┏━━

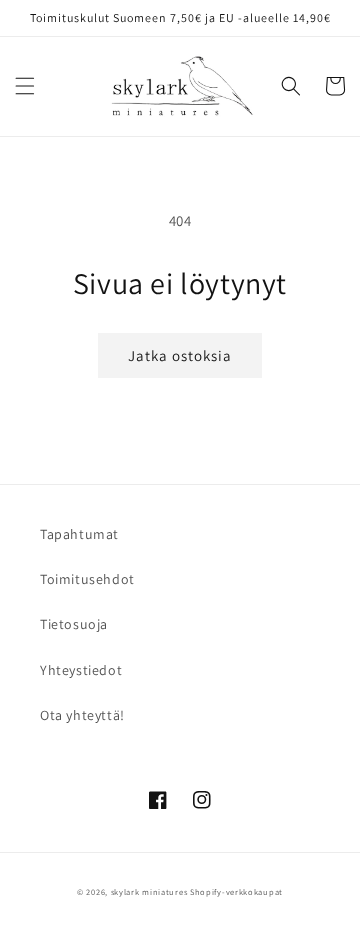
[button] (25, 86)
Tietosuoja (74, 624)
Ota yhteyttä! (82, 715)
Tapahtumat (79, 534)
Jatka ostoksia (180, 355)
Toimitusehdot (87, 579)
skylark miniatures (149, 891)
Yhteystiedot (81, 670)
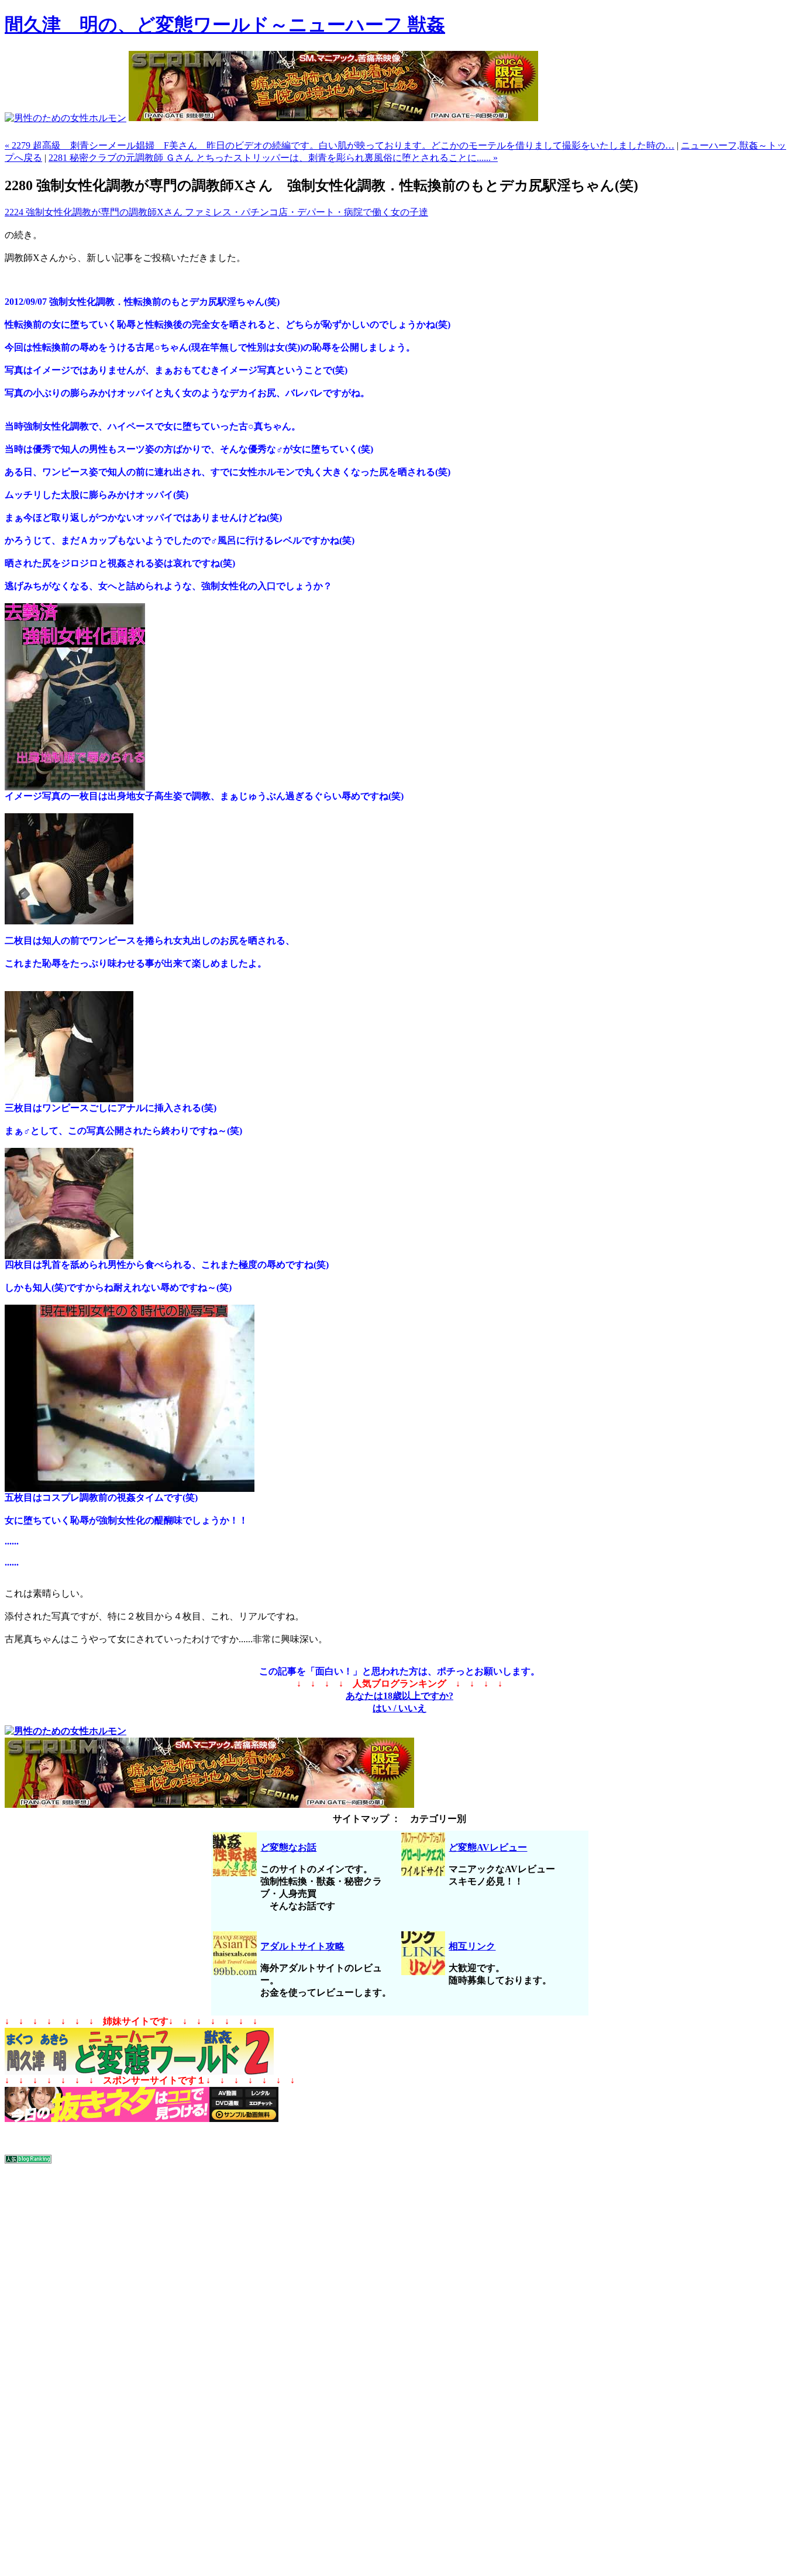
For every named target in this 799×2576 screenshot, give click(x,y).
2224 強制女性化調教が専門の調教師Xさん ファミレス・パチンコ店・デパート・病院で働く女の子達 (216, 212)
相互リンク (472, 1946)
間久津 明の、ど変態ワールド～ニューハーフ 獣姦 (225, 24)
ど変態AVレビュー (488, 1847)
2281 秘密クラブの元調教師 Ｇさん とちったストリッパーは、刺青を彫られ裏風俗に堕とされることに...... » (273, 158)
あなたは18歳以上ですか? (399, 1696)
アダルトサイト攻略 (302, 1946)
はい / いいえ (399, 1708)
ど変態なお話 (288, 1847)
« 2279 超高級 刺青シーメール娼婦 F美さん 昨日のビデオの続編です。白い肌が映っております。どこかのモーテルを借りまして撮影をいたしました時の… (339, 145)
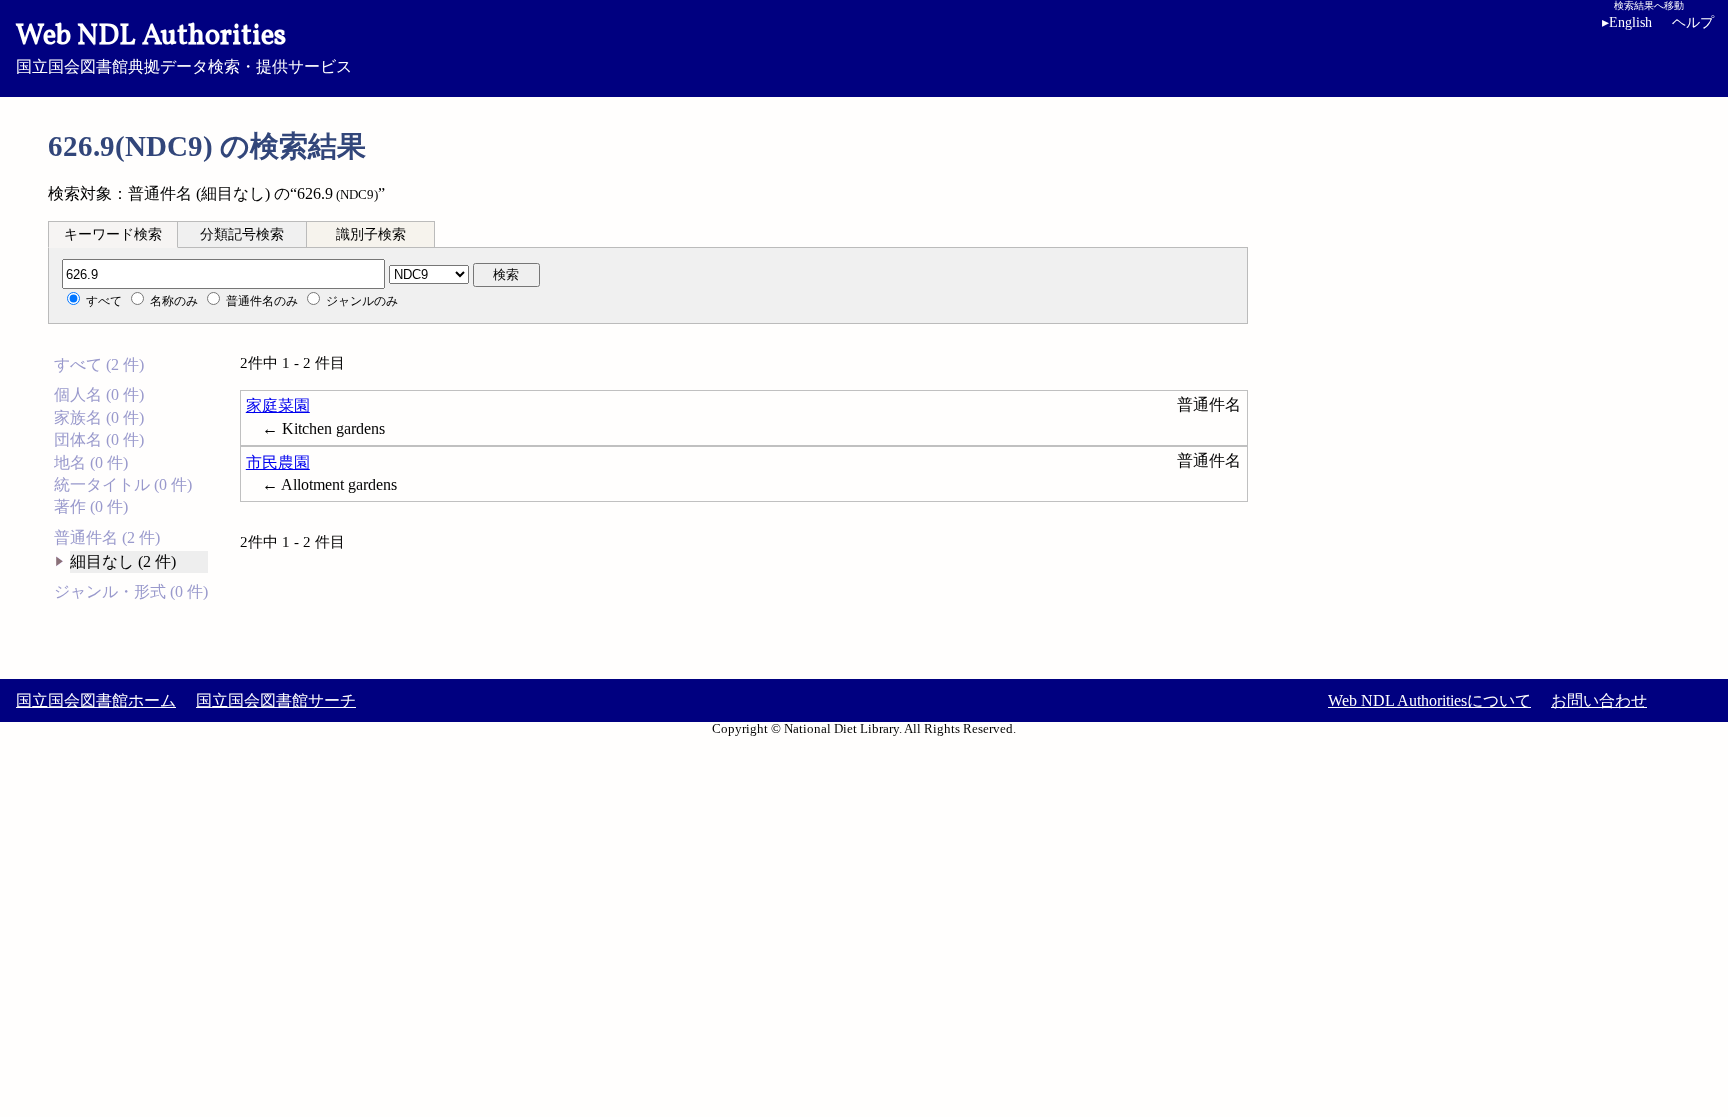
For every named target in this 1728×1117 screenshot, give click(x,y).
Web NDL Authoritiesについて (1429, 700)
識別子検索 (371, 234)
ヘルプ (1693, 22)
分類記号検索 (242, 234)
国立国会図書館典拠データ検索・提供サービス (184, 46)
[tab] (113, 234)
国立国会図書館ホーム (96, 700)
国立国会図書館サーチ (276, 700)
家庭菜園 (278, 405)
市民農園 (278, 462)
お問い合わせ (1599, 700)
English (1627, 22)
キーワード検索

┗━━

Quote every line of the records above verbatim, leaving out the pictures.

[button] (25, 86)
Tietosuoja (74, 624)
Ota yhteyttä! (82, 715)
Tapahtumat (79, 534)
Jatka ostoksia (180, 355)
Toimitusehdot (87, 579)
skylark miniatures (149, 891)
Yhteystiedot (81, 670)
For every named target in this 799×2576 screenshot, give click(x,y).
2224 強制女性化調教が専門の調教師Xさん ファミレス・パチンコ店・デパート・病院で働く女の子達 (216, 212)
相互リンク (472, 1946)
間久津 明の、ど変態ワールド～ニューハーフ 獣姦 (225, 24)
ど変態AVレビュー (488, 1847)
2281 秘密クラブの元調教師 Ｇさん とちったストリッパーは、刺青を彫られ裏風俗に堕とされることに...... » (273, 158)
あなたは18歳以上ですか? (399, 1696)
アダルトサイト攻略 (302, 1946)
はい / いいえ (399, 1708)
ど変態なお話 (288, 1847)
« 2279 超高級 刺青シーメール娼婦 F美さん 昨日のビデオの続編です。白い肌が映っております。どこかのモーテルを借りまして撮影をいたしました時の… (339, 145)
For every named target in this 1728×1117 screenshot, give click(x,y).
Web NDL Authoritiesについて (1429, 700)
識別子検索 (371, 234)
ヘルプ (1693, 22)
分類記号検索 (242, 234)
国立国会図書館典拠データ検索・提供サービス (184, 46)
[tab] (113, 234)
国立国会図書館ホーム (96, 700)
国立国会図書館サーチ (276, 700)
家庭菜園 (278, 405)
市民農園 (278, 462)
お問い合わせ (1599, 700)
English (1627, 22)
キーワード検索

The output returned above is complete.